READING PASSAGE:
________________

Focus on oral cancer
Oral cancer is a focus for dentists as public awareness of head-and-neck cancers increases. Recently Dr. David Gane, sat down with Dr. Samson Ng ...
by David Gane, DDS
Oral cancer is a focus for dentists as public awareness of head-and-neck cancers increases. Recently Dr. David Gane, CEO of LED Medical Diagnostics Inc., sat down with Dr. Samson Ng, a board-certified specialist in oral medicine and Oral & Maxillofacial pathology. Dr. Gane wants to share Dr. Ng's insights to general dentists on oral cancer screening and diagnosis.
Dr. David Gane:When it comes to oral mucosal abnormalities, what should general dentists be looking for?
Dr. Samson Ng: Normal oral mucosa is expected to be pinky red with a shiny surface, and should be adequately wetted from saliva. Any tissue beyond this description might reflect a problem. Dentists should rely on their knowledge and experience when it comes to the diagnosis of diseases of the oral cavity. In reality, oral mucosal disease commonly occurs because of infection or trauma, which can be managed by removing the etiology or with antimicrobial agents. Common conditions should be resolved in a week or two after initial management. However, there are oral conditions that are inflammatory, precancerous, or cancerous in nature that would be refractory to standard management. A further diagnostic workup with possible referral care is recommended.
Gane:What patient populations are at risk for developing oral cancer? Who should be screened, and how often?
Ng: Oral cancer is generally referred to as oral squamous cell carcinoma (SSC), which arises from the pinky mucosal surface cells known as epithelium. Typically, patients with excessive alcohol consumption or chronic smoking are affected. A family history of head-and-neck cancer is also a risk factor. Recently, there's been discussion of human papillomavirus infection (HPV) being related to oral SCC, similar to the relationship of cervical cancer and HPV infection. Based on the emerging data, all adults should have an oral health screening at least once a year as part of a typical oral examination.

________________

WHAT TO DO:
• A. Reproduce everything in the oral cancer interview from "Focus on oral" down to "screening and diagnosis.".
• B. Answer these questions using the oral cancer interview:
(i) Of which company is David Gane the CEO?
(ii) According to Ng, how soon should common oral conditions resolve after initial management?
(iii) How often does Ng say all adults should have an oral health screening?
• C. Write the next part of the oral cancer interview, picking up after its final sentence.

EXTRACTED RECORDS:
________________

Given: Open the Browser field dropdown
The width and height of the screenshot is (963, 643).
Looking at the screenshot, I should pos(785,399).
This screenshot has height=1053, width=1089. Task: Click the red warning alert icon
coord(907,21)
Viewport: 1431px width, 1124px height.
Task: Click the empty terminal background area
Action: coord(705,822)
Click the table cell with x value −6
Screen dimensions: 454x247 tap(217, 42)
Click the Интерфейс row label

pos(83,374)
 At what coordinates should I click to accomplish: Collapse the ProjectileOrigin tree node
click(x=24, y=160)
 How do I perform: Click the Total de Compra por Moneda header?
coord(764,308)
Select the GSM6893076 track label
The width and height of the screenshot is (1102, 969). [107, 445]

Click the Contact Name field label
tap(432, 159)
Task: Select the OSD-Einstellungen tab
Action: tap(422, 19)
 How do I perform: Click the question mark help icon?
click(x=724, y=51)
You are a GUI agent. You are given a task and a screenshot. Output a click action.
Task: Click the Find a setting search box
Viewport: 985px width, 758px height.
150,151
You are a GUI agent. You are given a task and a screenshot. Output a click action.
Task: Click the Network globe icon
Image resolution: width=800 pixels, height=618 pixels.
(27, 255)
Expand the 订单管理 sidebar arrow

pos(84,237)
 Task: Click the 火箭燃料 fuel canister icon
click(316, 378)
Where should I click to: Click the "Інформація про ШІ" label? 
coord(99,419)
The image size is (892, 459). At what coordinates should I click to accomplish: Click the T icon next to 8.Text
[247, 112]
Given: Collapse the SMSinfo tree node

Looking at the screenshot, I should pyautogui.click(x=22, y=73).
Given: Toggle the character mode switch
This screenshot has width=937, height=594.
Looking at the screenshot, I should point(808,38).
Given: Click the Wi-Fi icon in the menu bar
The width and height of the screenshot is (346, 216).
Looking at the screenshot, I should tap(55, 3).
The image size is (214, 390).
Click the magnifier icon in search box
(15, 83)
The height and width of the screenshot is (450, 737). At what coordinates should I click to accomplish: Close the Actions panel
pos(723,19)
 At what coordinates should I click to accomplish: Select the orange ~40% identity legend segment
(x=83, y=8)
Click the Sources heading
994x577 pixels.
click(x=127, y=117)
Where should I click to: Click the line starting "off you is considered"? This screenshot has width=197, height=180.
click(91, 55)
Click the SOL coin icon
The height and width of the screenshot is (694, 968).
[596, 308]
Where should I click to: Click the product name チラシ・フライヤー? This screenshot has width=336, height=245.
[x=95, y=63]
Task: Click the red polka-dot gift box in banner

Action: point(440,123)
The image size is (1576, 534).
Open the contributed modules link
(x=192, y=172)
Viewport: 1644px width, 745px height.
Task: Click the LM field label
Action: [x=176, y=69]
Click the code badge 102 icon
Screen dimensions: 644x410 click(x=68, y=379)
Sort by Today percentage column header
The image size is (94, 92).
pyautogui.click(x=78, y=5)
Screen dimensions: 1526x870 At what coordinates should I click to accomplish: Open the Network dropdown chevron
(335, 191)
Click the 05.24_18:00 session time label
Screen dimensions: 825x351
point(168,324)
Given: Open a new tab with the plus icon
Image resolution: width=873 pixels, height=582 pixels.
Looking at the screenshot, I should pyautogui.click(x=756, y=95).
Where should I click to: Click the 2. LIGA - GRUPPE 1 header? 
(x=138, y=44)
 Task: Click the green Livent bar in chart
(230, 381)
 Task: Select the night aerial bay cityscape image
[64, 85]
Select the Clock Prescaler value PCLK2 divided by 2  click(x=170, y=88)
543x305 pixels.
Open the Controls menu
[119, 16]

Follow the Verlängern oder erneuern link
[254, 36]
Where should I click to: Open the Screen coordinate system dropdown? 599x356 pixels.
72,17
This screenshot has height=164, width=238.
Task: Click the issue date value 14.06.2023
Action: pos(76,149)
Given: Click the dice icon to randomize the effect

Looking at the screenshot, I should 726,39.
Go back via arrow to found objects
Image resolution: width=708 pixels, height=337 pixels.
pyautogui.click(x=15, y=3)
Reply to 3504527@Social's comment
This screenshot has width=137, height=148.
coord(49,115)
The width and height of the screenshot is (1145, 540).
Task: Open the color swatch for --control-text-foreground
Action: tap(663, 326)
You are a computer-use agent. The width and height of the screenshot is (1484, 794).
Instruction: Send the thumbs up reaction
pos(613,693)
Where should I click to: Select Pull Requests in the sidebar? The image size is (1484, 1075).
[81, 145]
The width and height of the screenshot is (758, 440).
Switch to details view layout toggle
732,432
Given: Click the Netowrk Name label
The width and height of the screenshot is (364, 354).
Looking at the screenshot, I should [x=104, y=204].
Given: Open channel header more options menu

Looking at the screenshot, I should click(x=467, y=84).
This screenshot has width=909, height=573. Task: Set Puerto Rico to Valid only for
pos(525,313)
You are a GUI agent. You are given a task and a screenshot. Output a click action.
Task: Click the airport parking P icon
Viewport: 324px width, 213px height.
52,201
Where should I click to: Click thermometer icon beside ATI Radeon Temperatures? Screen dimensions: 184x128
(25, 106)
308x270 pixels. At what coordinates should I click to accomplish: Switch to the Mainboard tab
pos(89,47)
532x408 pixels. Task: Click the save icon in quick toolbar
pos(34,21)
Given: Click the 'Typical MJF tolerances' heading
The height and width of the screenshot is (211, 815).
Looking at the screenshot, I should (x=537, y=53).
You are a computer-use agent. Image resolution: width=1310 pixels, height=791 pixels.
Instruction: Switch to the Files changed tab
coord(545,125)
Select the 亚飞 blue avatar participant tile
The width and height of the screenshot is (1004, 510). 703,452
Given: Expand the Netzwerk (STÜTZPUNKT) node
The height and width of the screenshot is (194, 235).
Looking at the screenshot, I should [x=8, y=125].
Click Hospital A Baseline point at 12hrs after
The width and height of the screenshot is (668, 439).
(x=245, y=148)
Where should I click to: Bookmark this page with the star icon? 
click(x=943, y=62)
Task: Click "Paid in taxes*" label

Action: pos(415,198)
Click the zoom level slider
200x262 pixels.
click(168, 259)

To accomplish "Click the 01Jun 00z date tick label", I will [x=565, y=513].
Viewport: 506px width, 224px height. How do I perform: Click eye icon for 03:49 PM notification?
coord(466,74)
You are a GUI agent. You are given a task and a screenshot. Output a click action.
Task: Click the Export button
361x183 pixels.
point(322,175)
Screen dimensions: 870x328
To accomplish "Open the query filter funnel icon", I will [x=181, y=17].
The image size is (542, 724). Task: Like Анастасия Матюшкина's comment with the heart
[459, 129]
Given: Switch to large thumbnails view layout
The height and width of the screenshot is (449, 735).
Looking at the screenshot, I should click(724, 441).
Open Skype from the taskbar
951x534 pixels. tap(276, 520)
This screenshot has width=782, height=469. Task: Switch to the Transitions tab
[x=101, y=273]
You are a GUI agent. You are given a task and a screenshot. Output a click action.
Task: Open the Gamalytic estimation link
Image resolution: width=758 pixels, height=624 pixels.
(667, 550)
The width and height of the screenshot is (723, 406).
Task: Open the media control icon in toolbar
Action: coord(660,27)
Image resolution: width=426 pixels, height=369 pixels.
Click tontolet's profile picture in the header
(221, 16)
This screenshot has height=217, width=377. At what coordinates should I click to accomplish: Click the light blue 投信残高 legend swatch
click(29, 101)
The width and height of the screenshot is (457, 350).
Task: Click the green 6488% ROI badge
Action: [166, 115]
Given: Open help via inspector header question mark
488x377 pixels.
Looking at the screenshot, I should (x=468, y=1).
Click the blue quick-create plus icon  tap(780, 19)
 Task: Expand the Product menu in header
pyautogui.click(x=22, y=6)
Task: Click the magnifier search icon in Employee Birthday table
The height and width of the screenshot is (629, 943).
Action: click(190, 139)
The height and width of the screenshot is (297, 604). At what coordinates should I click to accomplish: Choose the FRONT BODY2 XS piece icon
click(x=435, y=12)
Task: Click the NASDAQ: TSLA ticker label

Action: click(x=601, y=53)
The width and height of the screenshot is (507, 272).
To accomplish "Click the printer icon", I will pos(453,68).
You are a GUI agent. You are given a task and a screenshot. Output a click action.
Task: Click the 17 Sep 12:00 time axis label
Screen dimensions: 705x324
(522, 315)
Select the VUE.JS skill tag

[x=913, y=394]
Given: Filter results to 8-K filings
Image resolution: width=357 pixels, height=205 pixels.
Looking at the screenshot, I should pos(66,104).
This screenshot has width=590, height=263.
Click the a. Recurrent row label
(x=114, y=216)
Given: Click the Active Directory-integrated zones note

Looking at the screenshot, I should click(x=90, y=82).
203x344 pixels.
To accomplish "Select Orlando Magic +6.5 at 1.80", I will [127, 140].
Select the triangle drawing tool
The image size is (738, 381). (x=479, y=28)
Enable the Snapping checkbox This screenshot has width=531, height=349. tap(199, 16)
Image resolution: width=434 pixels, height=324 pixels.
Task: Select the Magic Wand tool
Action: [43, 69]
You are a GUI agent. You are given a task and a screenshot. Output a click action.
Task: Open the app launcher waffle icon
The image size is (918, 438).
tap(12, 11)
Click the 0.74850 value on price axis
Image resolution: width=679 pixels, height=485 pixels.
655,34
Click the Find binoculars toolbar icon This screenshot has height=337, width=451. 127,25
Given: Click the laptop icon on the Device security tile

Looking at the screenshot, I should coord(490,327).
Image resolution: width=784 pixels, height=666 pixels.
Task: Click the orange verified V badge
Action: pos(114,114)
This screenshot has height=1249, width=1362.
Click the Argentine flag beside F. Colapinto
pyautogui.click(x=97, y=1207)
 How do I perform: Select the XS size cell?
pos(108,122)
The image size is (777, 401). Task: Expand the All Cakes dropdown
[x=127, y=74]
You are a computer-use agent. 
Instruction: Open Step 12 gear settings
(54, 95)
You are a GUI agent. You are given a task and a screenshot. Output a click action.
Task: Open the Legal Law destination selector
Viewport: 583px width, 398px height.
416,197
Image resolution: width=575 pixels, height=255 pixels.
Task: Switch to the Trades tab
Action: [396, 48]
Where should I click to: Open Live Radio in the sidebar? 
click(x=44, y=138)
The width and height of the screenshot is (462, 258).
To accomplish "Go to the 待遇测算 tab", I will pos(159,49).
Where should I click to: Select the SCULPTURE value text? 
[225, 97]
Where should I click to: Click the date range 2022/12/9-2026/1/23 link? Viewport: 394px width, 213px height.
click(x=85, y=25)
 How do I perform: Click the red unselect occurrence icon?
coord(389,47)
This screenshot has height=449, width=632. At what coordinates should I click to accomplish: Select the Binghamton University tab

________________

LIST OF ANSWERS:
• A.
Focus on oral cancer
Oral cancer is a focus for dentists as public awareness of head-and-neck cancers increases. Recently Dr. David Gane, sat down with Dr. Samson Ng ...
by David Gane, DDS
Oral cancer is a focus for dentists as public awareness of head-and-neck cancers increases. Recently Dr. David Gane, CEO of LED Medical Diagnostics Inc., sat down with Dr. Samson Ng, a board-certified specialist in oral medicine and Oral & Maxillofacial pathology. Dr. Gane wants to share Dr. Ng's insights to general dentists on oral cancer screening and diagnosis.

• B.
(i) LED Medical Diagnostics Inc.
(ii) In a week or two.
(iii) At least once a year.

• C.
Gane: What are some best practices for general dentists to adopt in communicating suspicious findings to referral partners?
Ng: Education is the best way to bring the dental industry to the current field of knowledge. Through learning, there are opportunities to build professional relationships with referral partners that are focused on patient care and teamwork.
When a general dentist encounters unresolved oral conditions, I may receive a phone call or intraoral imaging (photo, fluorescent imaging, X-ray, or Cone Beam CT) files. I screen the information and triage the patient care accordingly. New technologies are making this process so much easier, and are opening the door for efficient communication and information sharing.
Gane:Similarly, what are some best practices for talking to patients about oral cancer exams, fees, and suspicious findings?
Ng: Cancer can be a disturbing word for most people, so a nonthreatening approach is key. Waiting-room information such as posters and brochures helps to start the conversation before the patient arrives chairside. Telling your patient, "I am going to find out if you have cancer or not" is not a great approach. However, saying, "I am going to look at the oral tissue to make sure it is healthy" is a more positive approach and opens the door to discuss the procedure fee.
If a suspicious lesion is present, I would say, "There are areas that look beyond what I typically expect from screening, and I would like to refer you to make sure we are not missing something."
Gane:How would you best characterize the role of fluorescence imaging in the screening and early detection of mucosal disease, including oral cancer?
Ng: Fluorescence imaging should be used as an adjunct tool to conventional oral examination. It helps clinicians detect location and size of potential oral mucosal abnormalities, including oral SCC. Of course, this imaging is not able to make a diagnosis, nor is it intended to replace the diagnostic skill set of clinicians, but it definitely enhances the visual acuity of the clinician's eye. I use it for almost all patients.
Gane:How can the comprehensive oral exam add to the bottom line for a practice?
Ng: Dentistry is no longer drill, fill, and bill. We are clinicians with expertise in diagnosis and management of oral mucosal disease. Our patients depend on us to look after their overall oral health. Comprehensive screening is about developing and earning your patients' trust and ongoing patronage.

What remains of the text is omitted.